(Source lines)
»»
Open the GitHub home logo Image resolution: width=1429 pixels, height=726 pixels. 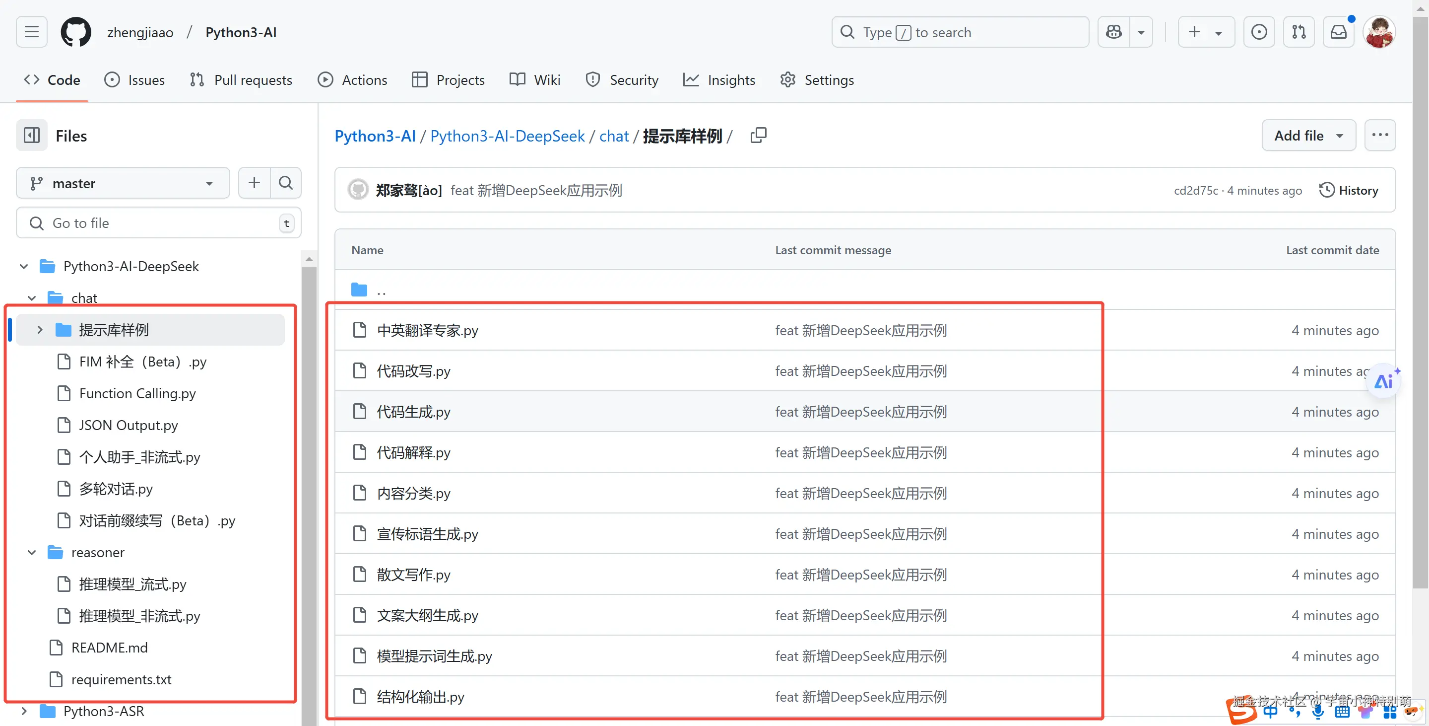pos(76,32)
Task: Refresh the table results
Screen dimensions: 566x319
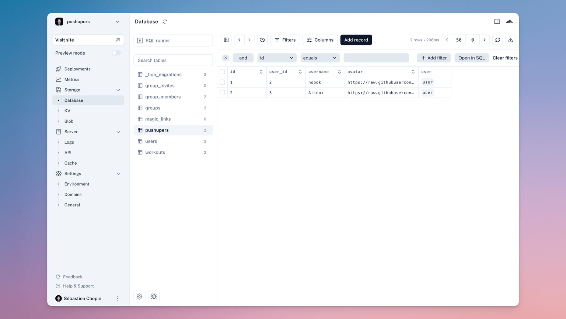Action: click(497, 40)
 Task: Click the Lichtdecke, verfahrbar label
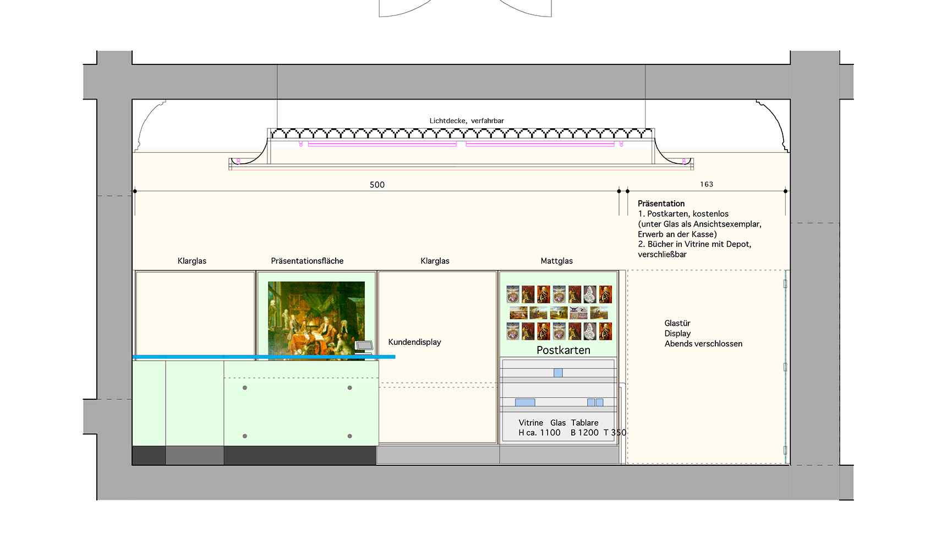[467, 121]
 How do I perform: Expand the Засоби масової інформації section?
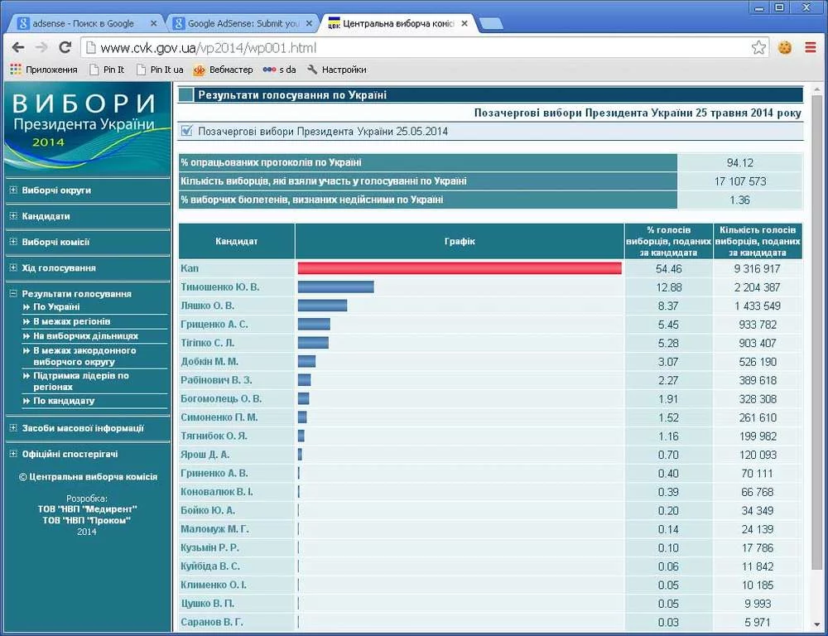pos(13,428)
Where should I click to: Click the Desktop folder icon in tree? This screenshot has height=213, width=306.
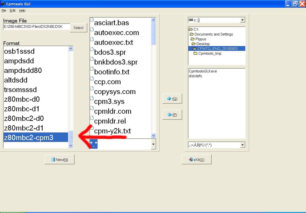194,44
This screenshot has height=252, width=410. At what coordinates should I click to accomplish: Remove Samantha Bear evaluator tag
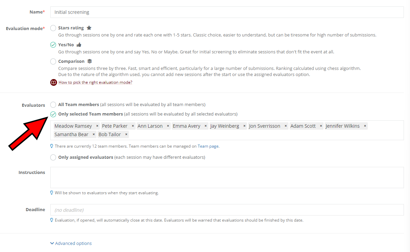(x=94, y=134)
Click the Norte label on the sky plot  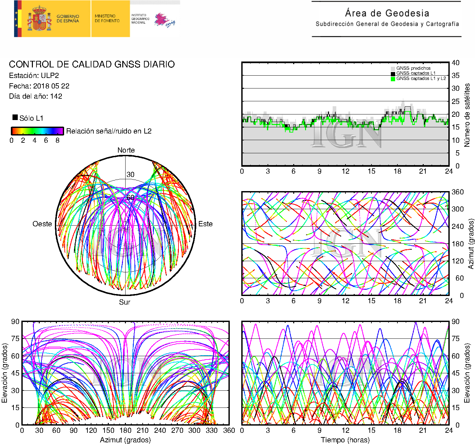click(126, 150)
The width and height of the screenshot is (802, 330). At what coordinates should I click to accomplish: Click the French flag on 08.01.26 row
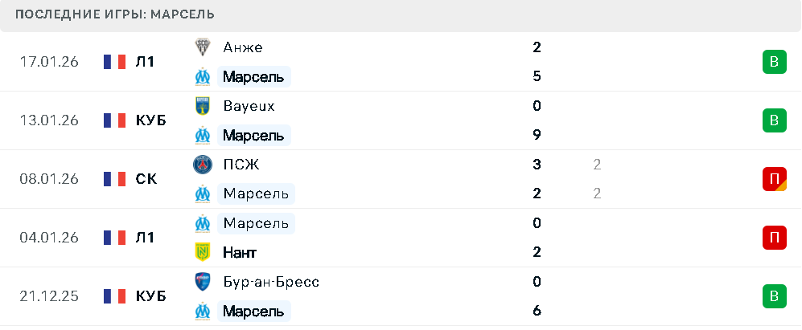pyautogui.click(x=115, y=179)
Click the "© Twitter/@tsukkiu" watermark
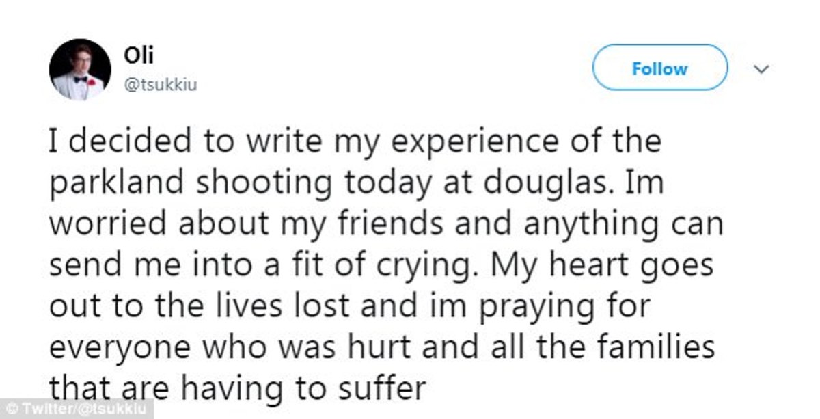The width and height of the screenshot is (820, 419). [x=77, y=409]
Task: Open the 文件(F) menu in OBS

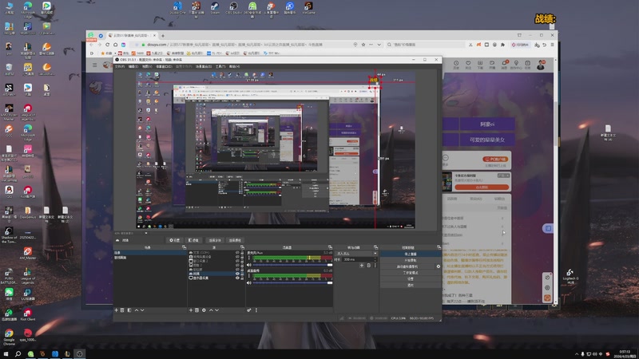Action: pyautogui.click(x=120, y=66)
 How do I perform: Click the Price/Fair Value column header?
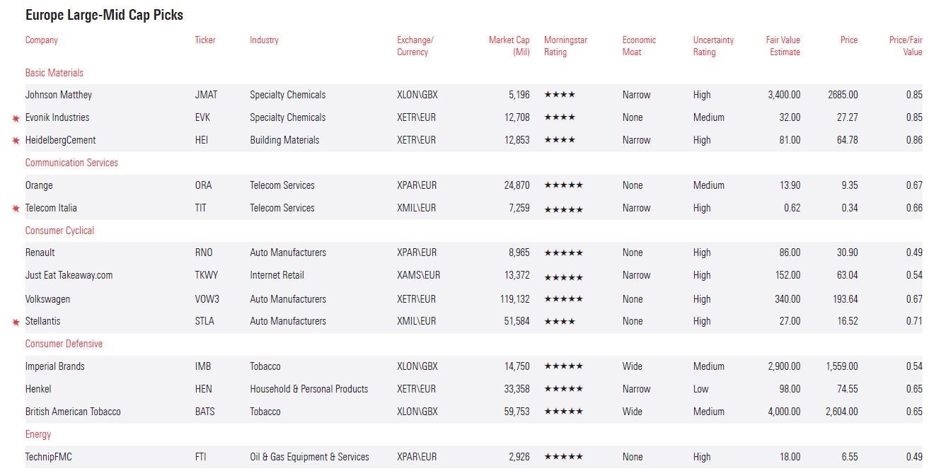[x=906, y=46]
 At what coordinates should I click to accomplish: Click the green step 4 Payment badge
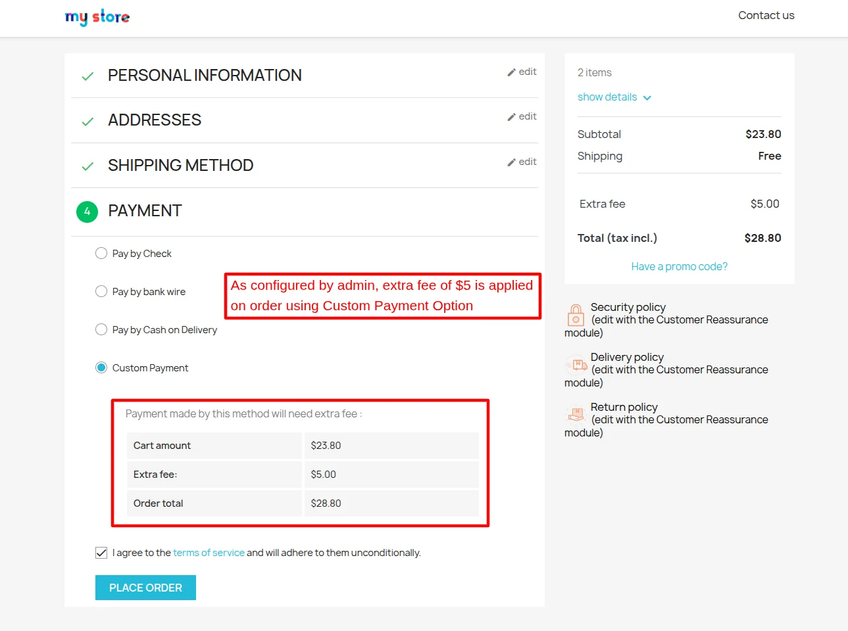click(87, 212)
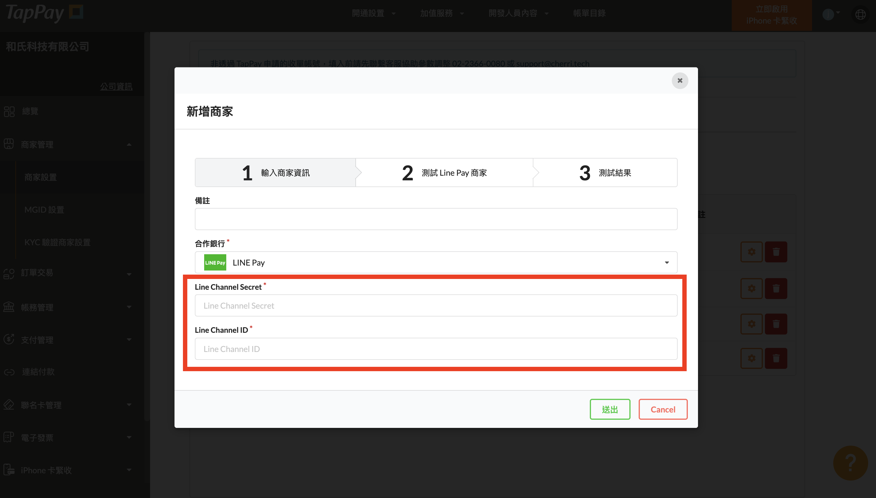The height and width of the screenshot is (498, 876).
Task: Click the 總覽 overview sidebar icon
Action: 9,112
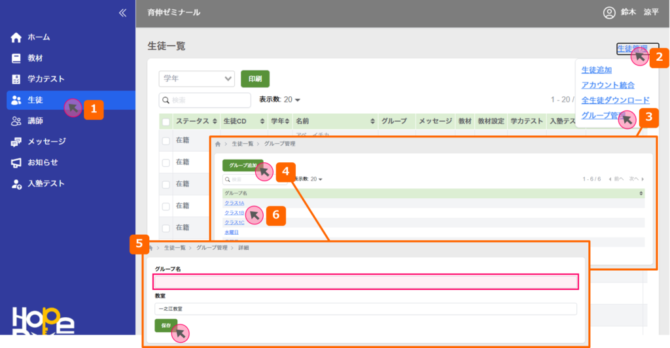The height and width of the screenshot is (348, 670).
Task: Click the 学力テスト document icon
Action: pyautogui.click(x=16, y=79)
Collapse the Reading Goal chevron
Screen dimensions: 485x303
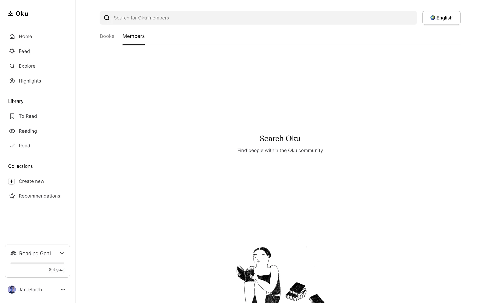[x=62, y=253]
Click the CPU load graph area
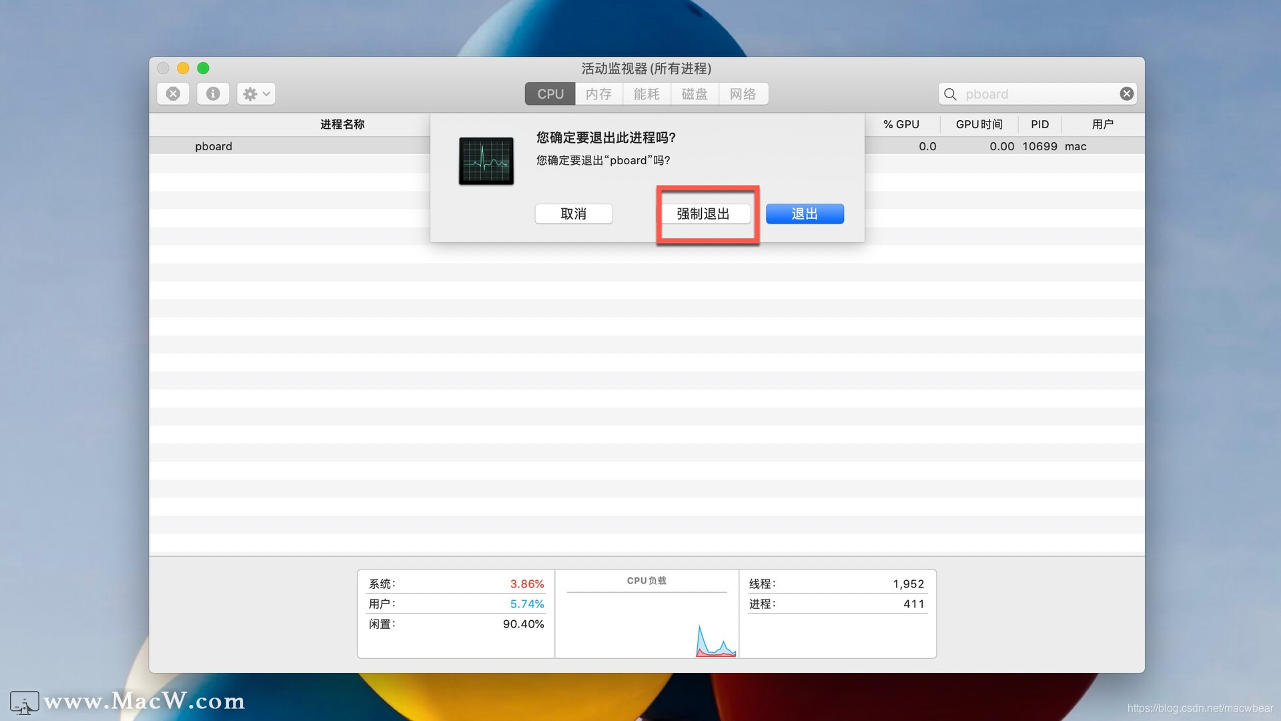1281x721 pixels. (x=647, y=616)
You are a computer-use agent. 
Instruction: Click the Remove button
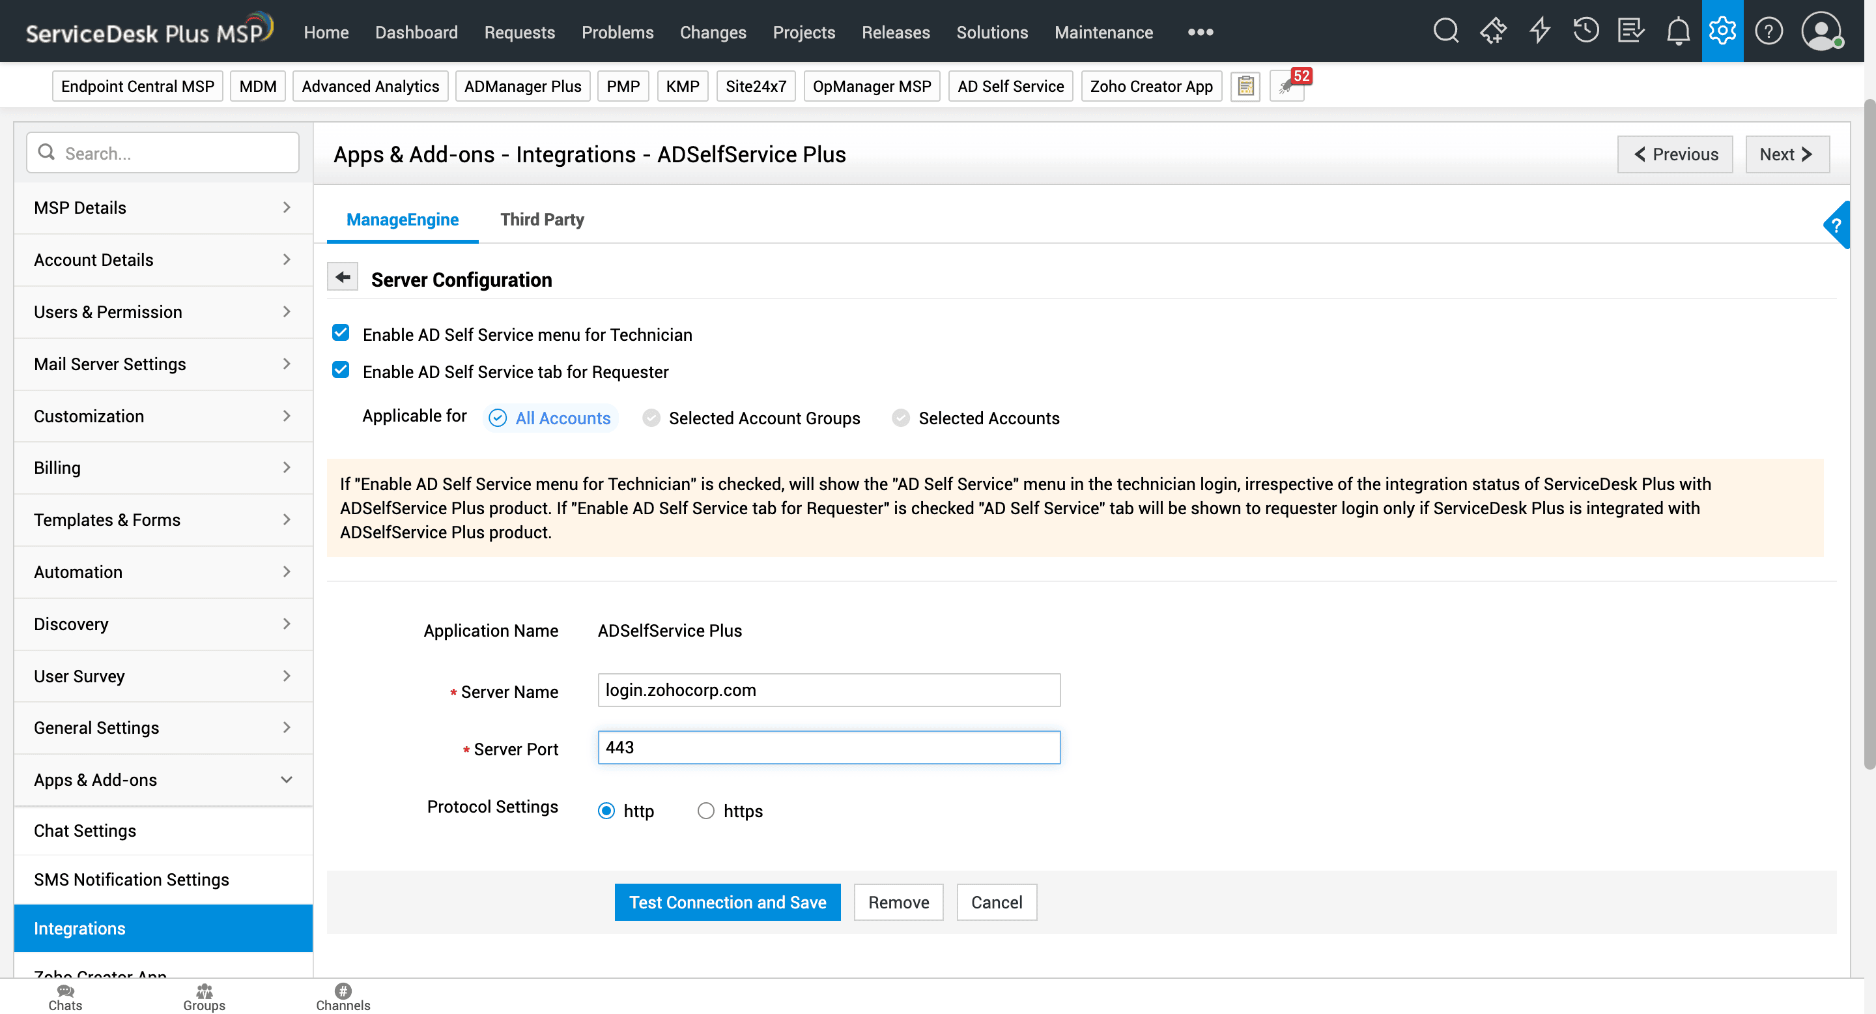898,902
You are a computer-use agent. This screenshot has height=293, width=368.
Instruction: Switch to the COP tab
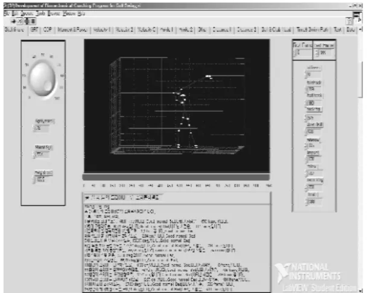click(x=48, y=30)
««
**WORK TO DO**
Repeat everything from the line containing "You are a computer-use agent. This" down to the end of the lines above, leaving out the pictures.

**THE RESPONSE**
You are a computer-use agent. This screenshot has height=293, width=368.
Instruction: Switch to the COP tab
click(x=48, y=30)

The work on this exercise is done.